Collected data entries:
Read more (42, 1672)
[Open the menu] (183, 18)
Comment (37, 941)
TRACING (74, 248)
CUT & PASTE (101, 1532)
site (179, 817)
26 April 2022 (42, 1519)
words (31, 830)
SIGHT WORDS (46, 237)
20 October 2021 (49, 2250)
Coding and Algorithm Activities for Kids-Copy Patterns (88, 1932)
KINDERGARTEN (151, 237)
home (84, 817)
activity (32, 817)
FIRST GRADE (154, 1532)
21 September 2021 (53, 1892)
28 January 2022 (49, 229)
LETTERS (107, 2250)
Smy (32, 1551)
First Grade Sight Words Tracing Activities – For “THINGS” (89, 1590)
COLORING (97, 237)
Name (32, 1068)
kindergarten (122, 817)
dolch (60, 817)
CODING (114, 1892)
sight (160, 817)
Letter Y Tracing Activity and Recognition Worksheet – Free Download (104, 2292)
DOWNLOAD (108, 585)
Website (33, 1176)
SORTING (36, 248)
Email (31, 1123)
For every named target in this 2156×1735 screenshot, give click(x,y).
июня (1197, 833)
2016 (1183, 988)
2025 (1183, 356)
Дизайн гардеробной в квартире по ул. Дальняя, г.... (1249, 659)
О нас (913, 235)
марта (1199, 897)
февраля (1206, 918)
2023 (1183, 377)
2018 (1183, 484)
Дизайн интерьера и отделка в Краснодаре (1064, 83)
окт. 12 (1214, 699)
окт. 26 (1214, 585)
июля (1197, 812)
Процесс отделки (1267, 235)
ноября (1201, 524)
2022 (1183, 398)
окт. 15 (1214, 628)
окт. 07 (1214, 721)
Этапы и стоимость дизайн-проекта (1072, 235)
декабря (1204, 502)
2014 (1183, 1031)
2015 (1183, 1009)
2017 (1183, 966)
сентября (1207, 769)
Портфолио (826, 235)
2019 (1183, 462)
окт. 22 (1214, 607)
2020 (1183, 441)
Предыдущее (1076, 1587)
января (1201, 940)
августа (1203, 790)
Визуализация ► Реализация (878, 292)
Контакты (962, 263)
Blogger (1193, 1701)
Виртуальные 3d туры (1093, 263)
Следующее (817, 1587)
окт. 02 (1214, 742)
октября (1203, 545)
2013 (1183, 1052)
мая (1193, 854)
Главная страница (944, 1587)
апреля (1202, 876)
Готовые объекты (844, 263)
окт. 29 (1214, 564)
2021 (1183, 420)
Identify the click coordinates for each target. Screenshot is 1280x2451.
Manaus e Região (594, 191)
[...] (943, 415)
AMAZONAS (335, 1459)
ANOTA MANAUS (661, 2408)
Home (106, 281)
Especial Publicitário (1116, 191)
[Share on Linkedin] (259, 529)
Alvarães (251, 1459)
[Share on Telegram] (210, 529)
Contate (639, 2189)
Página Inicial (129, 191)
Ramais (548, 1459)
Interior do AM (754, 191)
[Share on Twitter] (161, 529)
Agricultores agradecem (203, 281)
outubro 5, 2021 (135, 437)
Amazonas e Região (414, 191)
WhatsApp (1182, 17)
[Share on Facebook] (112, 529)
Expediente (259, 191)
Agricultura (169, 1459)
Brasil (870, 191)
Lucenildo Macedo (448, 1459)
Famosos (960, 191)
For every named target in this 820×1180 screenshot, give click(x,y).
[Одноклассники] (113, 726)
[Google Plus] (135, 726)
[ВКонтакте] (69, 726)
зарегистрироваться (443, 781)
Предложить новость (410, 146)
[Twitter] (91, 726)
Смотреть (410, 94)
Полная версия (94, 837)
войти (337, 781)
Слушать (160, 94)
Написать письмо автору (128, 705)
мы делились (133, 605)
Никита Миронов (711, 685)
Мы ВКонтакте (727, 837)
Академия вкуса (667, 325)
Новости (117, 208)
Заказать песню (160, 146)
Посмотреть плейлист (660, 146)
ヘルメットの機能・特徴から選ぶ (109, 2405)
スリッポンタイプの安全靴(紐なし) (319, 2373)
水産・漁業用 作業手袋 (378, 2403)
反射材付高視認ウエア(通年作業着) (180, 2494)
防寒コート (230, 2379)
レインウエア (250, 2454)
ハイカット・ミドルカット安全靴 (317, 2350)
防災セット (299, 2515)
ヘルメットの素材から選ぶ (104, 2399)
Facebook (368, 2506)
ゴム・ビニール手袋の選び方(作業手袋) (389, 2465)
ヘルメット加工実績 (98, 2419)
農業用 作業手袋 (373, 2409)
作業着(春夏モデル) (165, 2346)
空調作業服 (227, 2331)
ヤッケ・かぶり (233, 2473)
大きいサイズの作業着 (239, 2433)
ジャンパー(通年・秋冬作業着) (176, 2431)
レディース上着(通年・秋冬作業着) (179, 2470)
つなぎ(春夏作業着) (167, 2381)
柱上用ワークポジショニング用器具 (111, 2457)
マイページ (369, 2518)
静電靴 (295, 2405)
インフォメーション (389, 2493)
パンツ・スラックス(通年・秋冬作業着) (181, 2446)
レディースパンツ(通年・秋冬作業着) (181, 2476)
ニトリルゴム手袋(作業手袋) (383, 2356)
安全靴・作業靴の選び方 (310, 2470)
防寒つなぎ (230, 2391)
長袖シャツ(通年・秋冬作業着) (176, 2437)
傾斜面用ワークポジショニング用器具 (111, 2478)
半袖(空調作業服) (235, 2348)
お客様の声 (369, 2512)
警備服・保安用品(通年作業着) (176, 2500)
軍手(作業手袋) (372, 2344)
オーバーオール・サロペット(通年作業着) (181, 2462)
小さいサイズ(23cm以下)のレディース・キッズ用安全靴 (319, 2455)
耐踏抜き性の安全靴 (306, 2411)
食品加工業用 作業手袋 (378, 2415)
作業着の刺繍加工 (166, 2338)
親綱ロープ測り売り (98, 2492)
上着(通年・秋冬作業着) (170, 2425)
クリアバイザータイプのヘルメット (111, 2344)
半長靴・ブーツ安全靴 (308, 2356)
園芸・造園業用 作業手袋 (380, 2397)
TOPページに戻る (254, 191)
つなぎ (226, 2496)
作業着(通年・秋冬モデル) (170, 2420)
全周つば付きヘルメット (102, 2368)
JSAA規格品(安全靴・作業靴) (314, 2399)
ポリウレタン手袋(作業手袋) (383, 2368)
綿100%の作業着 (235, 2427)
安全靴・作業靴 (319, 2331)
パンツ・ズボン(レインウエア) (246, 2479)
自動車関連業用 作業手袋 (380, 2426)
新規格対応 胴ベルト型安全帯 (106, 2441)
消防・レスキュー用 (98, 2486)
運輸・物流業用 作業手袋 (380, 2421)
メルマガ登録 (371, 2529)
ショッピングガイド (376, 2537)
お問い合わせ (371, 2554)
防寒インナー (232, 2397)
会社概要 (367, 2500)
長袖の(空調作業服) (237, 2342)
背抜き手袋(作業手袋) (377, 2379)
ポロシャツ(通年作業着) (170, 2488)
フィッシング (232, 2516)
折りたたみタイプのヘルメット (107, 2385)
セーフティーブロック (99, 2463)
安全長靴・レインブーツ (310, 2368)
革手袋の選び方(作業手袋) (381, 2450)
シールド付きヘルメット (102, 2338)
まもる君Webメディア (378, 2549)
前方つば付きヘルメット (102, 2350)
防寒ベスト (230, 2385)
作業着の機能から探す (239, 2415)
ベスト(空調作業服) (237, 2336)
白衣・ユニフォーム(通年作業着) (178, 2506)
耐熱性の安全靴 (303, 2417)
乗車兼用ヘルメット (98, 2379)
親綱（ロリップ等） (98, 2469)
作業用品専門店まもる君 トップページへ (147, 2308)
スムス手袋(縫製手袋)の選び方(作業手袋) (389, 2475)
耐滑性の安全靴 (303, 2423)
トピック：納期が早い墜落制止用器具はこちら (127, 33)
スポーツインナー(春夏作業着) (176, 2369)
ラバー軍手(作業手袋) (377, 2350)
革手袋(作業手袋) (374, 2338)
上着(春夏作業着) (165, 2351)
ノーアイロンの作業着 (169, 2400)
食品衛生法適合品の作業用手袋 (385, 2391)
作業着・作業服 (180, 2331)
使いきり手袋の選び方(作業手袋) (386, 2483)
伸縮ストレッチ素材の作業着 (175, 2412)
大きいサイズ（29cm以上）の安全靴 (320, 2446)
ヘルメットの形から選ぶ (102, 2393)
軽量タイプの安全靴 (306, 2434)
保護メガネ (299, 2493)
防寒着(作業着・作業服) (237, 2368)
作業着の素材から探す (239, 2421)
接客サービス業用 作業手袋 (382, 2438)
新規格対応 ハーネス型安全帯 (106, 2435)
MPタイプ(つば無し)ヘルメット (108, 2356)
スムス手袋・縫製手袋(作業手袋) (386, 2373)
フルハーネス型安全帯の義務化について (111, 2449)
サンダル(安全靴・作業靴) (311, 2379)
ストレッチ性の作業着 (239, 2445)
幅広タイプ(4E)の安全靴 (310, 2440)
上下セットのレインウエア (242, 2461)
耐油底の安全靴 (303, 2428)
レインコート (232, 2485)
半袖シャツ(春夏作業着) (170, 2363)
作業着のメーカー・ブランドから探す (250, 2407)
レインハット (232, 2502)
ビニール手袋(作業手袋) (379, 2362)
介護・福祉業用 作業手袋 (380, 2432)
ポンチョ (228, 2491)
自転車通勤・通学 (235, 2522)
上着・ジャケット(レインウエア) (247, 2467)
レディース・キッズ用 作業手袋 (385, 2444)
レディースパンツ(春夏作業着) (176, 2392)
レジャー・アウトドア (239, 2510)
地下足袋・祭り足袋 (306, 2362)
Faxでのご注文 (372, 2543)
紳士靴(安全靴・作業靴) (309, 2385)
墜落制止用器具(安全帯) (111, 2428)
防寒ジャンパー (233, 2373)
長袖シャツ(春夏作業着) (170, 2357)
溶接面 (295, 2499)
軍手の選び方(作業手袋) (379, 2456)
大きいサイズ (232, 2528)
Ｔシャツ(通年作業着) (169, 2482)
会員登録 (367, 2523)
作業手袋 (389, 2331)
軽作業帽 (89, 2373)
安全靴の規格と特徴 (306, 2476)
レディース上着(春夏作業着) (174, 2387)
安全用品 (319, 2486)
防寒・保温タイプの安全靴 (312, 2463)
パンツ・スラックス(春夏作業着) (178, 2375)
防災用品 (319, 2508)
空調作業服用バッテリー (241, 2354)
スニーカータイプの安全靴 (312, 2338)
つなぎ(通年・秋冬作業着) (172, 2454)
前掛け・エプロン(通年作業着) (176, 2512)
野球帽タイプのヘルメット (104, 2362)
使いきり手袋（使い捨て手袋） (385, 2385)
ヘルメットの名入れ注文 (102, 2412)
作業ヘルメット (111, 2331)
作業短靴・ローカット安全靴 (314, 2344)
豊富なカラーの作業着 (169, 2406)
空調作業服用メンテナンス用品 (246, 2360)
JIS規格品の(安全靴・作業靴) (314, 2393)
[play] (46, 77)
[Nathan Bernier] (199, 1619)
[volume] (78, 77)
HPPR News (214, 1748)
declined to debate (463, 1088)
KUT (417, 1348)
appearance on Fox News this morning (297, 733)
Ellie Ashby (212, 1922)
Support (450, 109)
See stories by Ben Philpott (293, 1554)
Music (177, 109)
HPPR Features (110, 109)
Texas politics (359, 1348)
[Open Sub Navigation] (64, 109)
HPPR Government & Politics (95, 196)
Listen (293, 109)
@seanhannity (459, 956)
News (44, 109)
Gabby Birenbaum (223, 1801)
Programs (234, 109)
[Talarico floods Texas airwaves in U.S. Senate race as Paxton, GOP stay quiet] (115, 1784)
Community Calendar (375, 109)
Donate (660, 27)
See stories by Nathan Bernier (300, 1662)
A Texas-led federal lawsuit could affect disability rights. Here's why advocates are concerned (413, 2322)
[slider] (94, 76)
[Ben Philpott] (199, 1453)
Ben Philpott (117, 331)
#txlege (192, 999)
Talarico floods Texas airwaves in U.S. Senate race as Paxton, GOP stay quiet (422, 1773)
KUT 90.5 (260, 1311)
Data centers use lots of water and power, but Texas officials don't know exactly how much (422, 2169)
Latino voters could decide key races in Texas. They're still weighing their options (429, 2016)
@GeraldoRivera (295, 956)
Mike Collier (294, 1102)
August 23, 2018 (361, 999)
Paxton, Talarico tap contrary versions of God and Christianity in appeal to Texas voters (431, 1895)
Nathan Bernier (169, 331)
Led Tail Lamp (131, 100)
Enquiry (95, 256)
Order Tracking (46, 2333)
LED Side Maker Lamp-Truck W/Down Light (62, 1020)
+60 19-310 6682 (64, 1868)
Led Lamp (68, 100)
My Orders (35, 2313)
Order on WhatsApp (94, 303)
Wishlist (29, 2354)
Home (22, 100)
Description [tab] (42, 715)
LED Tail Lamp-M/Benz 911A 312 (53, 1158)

▶ TASK TO COMPLETE
Your response should be the lines above from the first to the one containing "SORTING (36, 248)", inclusive, each given exactly.

▶ ANSWER SECTION
Read more (42, 1672)
[Open the menu] (183, 18)
Comment (37, 941)
TRACING (74, 248)
CUT & PASTE (101, 1532)
site (179, 817)
26 April 2022 (42, 1519)
words (31, 830)
SIGHT WORDS (46, 237)
20 October 2021 (49, 2250)
Coding and Algorithm Activities for Kids-Copy Patterns (88, 1932)
KINDERGARTEN (151, 237)
home (84, 817)
activity (32, 817)
FIRST GRADE (154, 1532)
21 September 2021 (53, 1892)
28 January 2022 (49, 229)
LETTERS (107, 2250)
Smy (32, 1551)
First Grade Sight Words Tracing Activities – For “THINGS” (89, 1590)
COLORING (97, 237)
Name (32, 1068)
kindergarten (122, 817)
dolch (60, 817)
CODING (114, 1892)
sight (160, 817)
Letter Y Tracing Activity and Recognition Worksheet – Free Download (104, 2292)
DOWNLOAD (108, 585)
Website (33, 1176)
SORTING (36, 248)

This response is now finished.